• Protesters to march against council sell-off

    23rd October 2012 | News | Claire
  • A Westcountry council has submitted fresh plans to its own planning committee to move away from its former headquarters and sell off the surrounding parkland for housing and a care home.

    East Devon District Council (EDDC) wants to relocate from the Knowle in Sidmouth to Honiton, shedding 33 jobs in the process and forcing around 80 workers into a 20-mile round trip to new purpose-built offices.

    The proposal is one of a number of development issues which have angered residents and led to the formation of the campaign group Save Our Sidmouth (SOS) which is set to stage a mass protest rally on Saturday morning at the Esplanade.

    The Conservative authority originally produced an outline planning application in September but was quickly forced into a redraft after opponents pointed out shortcomings in the plans.

    Richard Thurlow, chairman of SOS, said the plans, which the council calls “cost-neutral”, are akin to selling off the town’s “family jewels”.

    “We are totally against these ill-conceived plans and we are asking Communities Secretary Eric Pickles to call them in,” he added.

    “We stand to lose a few acres of park land and the moment EDDC is acting as judge, jury and executioner.”

    The council has recently come under fire over plans to build an industrial estate in an area of outstanding natural, beauty at Sidford.
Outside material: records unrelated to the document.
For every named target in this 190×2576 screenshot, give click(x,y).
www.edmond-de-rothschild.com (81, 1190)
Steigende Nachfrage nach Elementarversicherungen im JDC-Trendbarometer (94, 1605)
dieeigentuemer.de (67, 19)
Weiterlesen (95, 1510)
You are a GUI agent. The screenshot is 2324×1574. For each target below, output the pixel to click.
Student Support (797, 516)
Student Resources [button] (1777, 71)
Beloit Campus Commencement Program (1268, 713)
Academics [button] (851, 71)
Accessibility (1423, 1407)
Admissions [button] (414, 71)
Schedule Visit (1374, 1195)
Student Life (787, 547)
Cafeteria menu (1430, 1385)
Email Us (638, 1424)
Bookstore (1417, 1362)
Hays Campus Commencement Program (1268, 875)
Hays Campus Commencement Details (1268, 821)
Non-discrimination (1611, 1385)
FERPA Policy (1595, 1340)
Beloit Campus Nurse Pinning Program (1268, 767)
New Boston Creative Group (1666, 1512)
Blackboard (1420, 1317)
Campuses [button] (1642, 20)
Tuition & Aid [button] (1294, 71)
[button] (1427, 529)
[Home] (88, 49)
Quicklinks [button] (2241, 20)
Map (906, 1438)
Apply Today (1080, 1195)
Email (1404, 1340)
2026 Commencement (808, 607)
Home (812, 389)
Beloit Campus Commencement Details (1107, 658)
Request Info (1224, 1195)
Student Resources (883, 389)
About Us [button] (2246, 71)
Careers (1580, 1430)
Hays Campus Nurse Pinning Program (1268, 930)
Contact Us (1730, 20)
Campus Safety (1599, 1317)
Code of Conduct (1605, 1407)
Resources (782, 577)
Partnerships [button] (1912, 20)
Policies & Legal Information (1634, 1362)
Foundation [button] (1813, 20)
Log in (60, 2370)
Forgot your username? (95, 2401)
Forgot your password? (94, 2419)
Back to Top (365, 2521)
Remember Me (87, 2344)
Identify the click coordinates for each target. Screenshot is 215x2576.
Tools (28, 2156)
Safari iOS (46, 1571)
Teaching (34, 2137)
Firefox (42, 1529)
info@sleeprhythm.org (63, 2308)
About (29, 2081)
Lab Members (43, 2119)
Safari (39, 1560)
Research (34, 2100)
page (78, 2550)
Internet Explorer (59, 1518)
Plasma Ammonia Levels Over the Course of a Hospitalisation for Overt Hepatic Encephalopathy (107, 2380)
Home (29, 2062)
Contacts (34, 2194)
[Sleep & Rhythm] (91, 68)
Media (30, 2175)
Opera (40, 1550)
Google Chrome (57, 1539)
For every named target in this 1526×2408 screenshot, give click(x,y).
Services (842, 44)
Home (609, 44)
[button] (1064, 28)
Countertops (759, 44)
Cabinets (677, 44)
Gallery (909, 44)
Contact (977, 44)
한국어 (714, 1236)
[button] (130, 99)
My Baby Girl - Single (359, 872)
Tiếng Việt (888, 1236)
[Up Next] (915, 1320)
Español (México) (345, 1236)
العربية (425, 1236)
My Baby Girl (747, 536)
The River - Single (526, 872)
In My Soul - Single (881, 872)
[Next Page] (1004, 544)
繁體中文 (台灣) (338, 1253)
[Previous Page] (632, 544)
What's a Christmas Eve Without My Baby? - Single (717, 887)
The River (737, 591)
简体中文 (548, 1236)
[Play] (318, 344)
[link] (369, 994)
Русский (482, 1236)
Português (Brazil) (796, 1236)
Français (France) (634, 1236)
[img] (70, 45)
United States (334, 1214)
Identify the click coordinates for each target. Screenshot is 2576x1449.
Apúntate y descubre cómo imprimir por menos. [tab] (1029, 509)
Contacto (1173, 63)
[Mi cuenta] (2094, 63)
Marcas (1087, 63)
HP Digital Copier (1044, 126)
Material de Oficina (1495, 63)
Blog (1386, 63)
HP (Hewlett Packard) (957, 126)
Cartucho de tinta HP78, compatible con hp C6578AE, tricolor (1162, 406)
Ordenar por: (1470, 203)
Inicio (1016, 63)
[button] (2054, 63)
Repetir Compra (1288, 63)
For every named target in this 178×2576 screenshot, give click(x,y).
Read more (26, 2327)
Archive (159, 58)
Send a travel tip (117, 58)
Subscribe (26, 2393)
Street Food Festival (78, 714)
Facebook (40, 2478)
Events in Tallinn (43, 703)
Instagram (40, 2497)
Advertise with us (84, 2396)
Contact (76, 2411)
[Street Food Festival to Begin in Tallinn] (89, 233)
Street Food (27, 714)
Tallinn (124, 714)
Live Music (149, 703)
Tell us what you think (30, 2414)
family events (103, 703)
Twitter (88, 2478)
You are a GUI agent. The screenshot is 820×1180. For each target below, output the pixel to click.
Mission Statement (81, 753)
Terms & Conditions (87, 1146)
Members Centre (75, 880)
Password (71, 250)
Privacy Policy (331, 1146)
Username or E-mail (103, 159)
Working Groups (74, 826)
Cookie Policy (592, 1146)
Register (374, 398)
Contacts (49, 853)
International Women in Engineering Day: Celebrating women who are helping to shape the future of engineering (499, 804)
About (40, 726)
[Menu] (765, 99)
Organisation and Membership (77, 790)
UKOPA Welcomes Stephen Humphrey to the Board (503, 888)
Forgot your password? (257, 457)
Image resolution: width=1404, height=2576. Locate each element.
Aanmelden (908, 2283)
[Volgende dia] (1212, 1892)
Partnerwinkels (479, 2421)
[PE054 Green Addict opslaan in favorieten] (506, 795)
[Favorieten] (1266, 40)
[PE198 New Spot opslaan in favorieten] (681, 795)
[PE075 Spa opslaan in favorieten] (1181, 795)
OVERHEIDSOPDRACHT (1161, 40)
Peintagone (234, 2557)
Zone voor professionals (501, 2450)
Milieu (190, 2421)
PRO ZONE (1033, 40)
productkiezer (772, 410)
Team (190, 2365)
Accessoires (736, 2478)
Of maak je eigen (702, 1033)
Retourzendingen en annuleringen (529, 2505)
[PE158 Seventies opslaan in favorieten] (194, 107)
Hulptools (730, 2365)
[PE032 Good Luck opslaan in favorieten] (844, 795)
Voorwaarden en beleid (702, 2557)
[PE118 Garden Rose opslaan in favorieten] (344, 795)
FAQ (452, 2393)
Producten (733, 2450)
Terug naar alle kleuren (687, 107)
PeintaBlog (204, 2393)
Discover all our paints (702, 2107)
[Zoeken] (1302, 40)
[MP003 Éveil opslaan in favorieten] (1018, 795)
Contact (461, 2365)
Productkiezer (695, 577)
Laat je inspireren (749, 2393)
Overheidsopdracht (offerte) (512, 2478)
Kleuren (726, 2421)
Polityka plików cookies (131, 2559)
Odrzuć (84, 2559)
It has also been criticised for funding an influential business forum, many of whose members are local developers who have benefited from changes to planning policy.

    A council task force – Task and Finish Forum (TAFF) – was set up to investigate allegations against the East Devon Business Forum (EDBF) and will begin work in December.

    The relocation plans from the Knowle campus were temporarily stalled while English Heritage considered whether to grant the offices and surrounding parkland listed status.

    But conservation experts decided not to recognise the historic site, despite the land being of “clear local interest”, because the edges have been eroded by dwellings.

    The council’s project team says revisions to the outline planning application bring improvements and introduce new information to clarify several of the more contentious issues.

    The new material includes a revised statement on the economic impact, which reverses a net gain of three jobs to a loss of 33 posts over ten years.

    Transport, heritage and design statements, a new layout plan, tree and bat studies and a waste management plan have also been added.

    The consultation will end on November 8 and the development management committee will meet on December 4.

    The council said the cabinet hoped to make a decision early next year.